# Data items
--- --- ---

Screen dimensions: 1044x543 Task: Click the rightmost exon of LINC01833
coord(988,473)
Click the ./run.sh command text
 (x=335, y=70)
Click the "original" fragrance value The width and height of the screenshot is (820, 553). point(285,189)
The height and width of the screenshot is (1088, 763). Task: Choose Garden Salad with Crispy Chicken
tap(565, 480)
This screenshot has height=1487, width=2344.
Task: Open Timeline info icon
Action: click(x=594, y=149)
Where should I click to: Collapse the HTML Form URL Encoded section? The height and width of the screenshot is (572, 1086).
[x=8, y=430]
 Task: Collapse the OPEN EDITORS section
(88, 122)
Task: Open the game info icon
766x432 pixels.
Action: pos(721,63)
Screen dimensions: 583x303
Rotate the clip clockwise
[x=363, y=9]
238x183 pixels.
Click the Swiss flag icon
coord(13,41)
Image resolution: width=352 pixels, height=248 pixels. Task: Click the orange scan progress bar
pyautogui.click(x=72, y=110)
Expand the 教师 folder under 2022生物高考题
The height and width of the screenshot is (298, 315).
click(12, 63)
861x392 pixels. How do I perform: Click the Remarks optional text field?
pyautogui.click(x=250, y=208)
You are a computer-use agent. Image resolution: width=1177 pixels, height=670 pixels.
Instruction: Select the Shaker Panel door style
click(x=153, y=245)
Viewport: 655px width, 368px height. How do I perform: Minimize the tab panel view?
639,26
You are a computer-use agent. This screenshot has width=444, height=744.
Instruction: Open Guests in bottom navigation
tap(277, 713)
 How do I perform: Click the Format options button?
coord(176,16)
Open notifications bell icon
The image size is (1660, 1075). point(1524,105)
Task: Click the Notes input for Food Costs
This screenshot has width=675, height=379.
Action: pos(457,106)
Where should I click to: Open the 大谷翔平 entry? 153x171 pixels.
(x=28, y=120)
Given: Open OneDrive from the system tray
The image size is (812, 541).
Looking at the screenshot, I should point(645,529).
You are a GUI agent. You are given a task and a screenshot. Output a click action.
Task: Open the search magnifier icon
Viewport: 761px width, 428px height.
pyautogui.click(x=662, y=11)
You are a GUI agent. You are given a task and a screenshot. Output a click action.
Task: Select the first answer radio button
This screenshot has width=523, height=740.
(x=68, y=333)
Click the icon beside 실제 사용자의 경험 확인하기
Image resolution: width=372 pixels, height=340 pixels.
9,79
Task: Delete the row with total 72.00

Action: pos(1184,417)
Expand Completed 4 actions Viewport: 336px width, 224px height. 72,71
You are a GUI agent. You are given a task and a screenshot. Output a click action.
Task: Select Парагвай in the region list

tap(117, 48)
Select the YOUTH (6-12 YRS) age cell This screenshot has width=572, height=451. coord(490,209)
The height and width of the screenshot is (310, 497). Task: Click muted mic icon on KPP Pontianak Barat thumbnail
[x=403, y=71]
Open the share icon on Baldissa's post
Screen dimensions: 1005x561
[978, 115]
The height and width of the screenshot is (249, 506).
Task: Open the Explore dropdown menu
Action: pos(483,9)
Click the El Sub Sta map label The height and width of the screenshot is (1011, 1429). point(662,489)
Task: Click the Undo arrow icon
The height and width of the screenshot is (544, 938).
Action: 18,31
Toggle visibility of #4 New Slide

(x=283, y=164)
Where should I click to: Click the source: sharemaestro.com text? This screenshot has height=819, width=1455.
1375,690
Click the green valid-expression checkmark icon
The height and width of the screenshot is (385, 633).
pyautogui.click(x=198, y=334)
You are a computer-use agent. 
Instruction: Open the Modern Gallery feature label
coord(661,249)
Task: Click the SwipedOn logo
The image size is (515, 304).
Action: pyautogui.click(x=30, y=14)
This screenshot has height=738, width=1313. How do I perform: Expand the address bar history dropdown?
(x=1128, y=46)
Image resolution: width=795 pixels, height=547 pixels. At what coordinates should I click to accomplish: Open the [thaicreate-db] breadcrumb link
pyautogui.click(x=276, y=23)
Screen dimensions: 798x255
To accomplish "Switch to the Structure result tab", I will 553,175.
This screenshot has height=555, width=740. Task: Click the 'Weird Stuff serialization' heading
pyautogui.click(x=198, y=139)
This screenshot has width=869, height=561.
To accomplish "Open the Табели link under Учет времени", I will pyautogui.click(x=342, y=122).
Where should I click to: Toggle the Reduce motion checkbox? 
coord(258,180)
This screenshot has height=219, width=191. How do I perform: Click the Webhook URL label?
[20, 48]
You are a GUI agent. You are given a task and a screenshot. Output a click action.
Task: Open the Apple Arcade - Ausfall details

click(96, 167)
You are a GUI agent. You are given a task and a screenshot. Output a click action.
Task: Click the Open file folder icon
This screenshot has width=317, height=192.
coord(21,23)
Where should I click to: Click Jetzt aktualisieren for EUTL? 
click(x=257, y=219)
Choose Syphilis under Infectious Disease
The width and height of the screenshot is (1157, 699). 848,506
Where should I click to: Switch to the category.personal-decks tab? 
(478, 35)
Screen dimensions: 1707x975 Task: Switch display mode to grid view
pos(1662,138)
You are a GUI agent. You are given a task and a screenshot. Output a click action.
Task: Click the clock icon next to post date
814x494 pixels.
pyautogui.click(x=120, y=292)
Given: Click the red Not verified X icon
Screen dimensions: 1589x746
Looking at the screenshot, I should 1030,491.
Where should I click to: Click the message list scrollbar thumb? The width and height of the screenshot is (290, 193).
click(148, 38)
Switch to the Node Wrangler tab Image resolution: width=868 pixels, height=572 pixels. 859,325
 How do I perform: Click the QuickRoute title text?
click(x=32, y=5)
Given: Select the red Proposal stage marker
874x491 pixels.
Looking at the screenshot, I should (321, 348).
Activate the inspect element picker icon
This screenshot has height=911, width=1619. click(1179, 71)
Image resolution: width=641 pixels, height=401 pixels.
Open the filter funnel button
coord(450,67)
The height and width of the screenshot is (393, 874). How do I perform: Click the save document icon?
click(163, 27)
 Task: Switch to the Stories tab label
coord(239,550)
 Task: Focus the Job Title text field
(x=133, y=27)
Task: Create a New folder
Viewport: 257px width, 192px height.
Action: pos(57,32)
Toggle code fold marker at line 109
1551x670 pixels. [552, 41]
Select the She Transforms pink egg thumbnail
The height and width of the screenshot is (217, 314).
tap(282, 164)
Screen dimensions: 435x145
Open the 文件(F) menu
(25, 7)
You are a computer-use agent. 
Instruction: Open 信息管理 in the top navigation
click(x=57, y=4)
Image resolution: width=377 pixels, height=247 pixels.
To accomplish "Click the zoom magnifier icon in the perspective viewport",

--- --- ---

# What is asked
Reproduce every entry above verbatim, from first to last.

# Answer in full
Screen dimensions: 1044x543 Task: Click the rightmost exon of LINC01833
coord(988,473)
Click the ./run.sh command text
 (x=335, y=70)
Click the "original" fragrance value The width and height of the screenshot is (820, 553). point(285,189)
The height and width of the screenshot is (1088, 763). Task: Choose Garden Salad with Crispy Chicken
tap(565, 480)
This screenshot has height=1487, width=2344.
Task: Open Timeline info icon
Action: click(x=594, y=149)
Where should I click to: Collapse the HTML Form URL Encoded section? The height and width of the screenshot is (572, 1086).
[x=8, y=430]
 Task: Collapse the OPEN EDITORS section
(88, 122)
Task: Open the game info icon
766x432 pixels.
Action: pos(721,63)
Screen dimensions: 583x303
Rotate the clip clockwise
[x=363, y=9]
238x183 pixels.
Click the Swiss flag icon
coord(13,41)
Image resolution: width=352 pixels, height=248 pixels. Task: Click the orange scan progress bar
pyautogui.click(x=72, y=110)
Expand the 教师 folder under 2022生物高考题
The height and width of the screenshot is (298, 315).
click(12, 63)
861x392 pixels. How do I perform: Click the Remarks optional text field?
pyautogui.click(x=250, y=208)
You are a computer-use agent. Image resolution: width=1177 pixels, height=670 pixels.
Instruction: Select the Shaker Panel door style
click(x=153, y=245)
Viewport: 655px width, 368px height. How do I perform: Minimize the tab panel view?
639,26
You are a computer-use agent. This screenshot has width=444, height=744.
Instruction: Open Guests in bottom navigation
tap(277, 713)
 How do I perform: Click the Format options button?
coord(176,16)
Open notifications bell icon
The image size is (1660, 1075). point(1524,105)
Task: Click the Notes input for Food Costs
This screenshot has width=675, height=379.
Action: pos(457,106)
Where should I click to: Open the 大谷翔平 entry? 153x171 pixels.
(x=28, y=120)
Given: Open OneDrive from the system tray
The image size is (812, 541).
Looking at the screenshot, I should point(645,529).
You are a GUI agent. You are given a task and a screenshot. Output a click action.
Task: Open the search magnifier icon
Viewport: 761px width, 428px height.
pyautogui.click(x=662, y=11)
You are a GUI agent. You are given a task and a screenshot. Output a click action.
Task: Select the first answer radio button
This screenshot has width=523, height=740.
(x=68, y=333)
Click the icon beside 실제 사용자의 경험 확인하기
Image resolution: width=372 pixels, height=340 pixels.
9,79
Task: Delete the row with total 72.00

Action: pos(1184,417)
Expand Completed 4 actions Viewport: 336px width, 224px height. 72,71
You are a GUI agent. You are given a task and a screenshot. Output a click action.
Task: Select Парагвай in the region list

tap(117, 48)
Select the YOUTH (6-12 YRS) age cell This screenshot has width=572, height=451. coord(490,209)
The height and width of the screenshot is (310, 497). Task: Click muted mic icon on KPP Pontianak Barat thumbnail
[x=403, y=71]
Open the share icon on Baldissa's post
Screen dimensions: 1005x561
[978, 115]
The height and width of the screenshot is (249, 506).
Task: Open the Explore dropdown menu
Action: pos(483,9)
Click the El Sub Sta map label The height and width of the screenshot is (1011, 1429). point(662,489)
Task: Click the Undo arrow icon
The height and width of the screenshot is (544, 938).
Action: 18,31
Toggle visibility of #4 New Slide

(x=283, y=164)
Where should I click to: Click the source: sharemaestro.com text? This screenshot has height=819, width=1455.
1375,690
Click the green valid-expression checkmark icon
The height and width of the screenshot is (385, 633).
pyautogui.click(x=198, y=334)
You are a computer-use agent. 
Instruction: Open the Modern Gallery feature label
coord(661,249)
Task: Click the SwipedOn logo
The image size is (515, 304).
Action: pyautogui.click(x=30, y=14)
This screenshot has height=738, width=1313. How do I perform: Expand the address bar history dropdown?
(x=1128, y=46)
Image resolution: width=795 pixels, height=547 pixels. At what coordinates should I click to accomplish: Open the [thaicreate-db] breadcrumb link
pyautogui.click(x=276, y=23)
Screen dimensions: 798x255
To accomplish "Switch to the Structure result tab", I will 553,175.
This screenshot has height=555, width=740. Task: Click the 'Weird Stuff serialization' heading
pyautogui.click(x=198, y=139)
This screenshot has width=869, height=561.
To accomplish "Open the Табели link under Учет времени", I will pyautogui.click(x=342, y=122).
Where should I click to: Toggle the Reduce motion checkbox? 
coord(258,180)
This screenshot has height=219, width=191. How do I perform: Click the Webhook URL label?
[20, 48]
You are a GUI agent. You are given a task and a screenshot. Output a click action.
Task: Open the Apple Arcade - Ausfall details

click(96, 167)
You are a GUI agent. You are given a task and a screenshot. Output a click action.
Task: Click the Open file folder icon
This screenshot has width=317, height=192.
coord(21,23)
Where should I click to: Click Jetzt aktualisieren for EUTL? 
click(x=257, y=219)
Choose Syphilis under Infectious Disease
The width and height of the screenshot is (1157, 699). 848,506
Where should I click to: Switch to the category.personal-decks tab? 
(478, 35)
Screen dimensions: 1707x975 Task: Switch display mode to grid view
pos(1662,138)
You are a GUI agent. You are given a task and a screenshot. Output a click action.
Task: Click the clock icon next to post date
814x494 pixels.
pyautogui.click(x=120, y=292)
Given: Click the red Not verified X icon
Screen dimensions: 1589x746
Looking at the screenshot, I should 1030,491.
Where should I click to: Click the message list scrollbar thumb? The width and height of the screenshot is (290, 193).
click(148, 38)
Switch to the Node Wrangler tab Image resolution: width=868 pixels, height=572 pixels. 859,325
 How do I perform: Click the QuickRoute title text?
click(x=32, y=5)
Given: Select the red Proposal stage marker
874x491 pixels.
Looking at the screenshot, I should (321, 348).
Activate the inspect element picker icon
This screenshot has height=911, width=1619. click(1179, 71)
Image resolution: width=641 pixels, height=401 pixels.
Open the filter funnel button
coord(450,67)
The height and width of the screenshot is (393, 874). How do I perform: Click the save document icon?
click(163, 27)
 Task: Switch to the Stories tab label
coord(239,550)
 Task: Focus the Job Title text field
(x=133, y=27)
Task: Create a New folder
Viewport: 257px width, 192px height.
Action: pos(57,32)
Toggle code fold marker at line 109
1551x670 pixels. [552, 41]
Select the She Transforms pink egg thumbnail
The height and width of the screenshot is (217, 314).
tap(282, 164)
Screen dimensions: 435x145
Open the 文件(F) menu
(25, 7)
You are a computer-use agent. 
Instruction: Open 信息管理 in the top navigation
click(x=57, y=4)
Image resolution: width=377 pixels, height=247 pixels.
To accomplish "Click the zoom magnifier icon in the perspective viewport",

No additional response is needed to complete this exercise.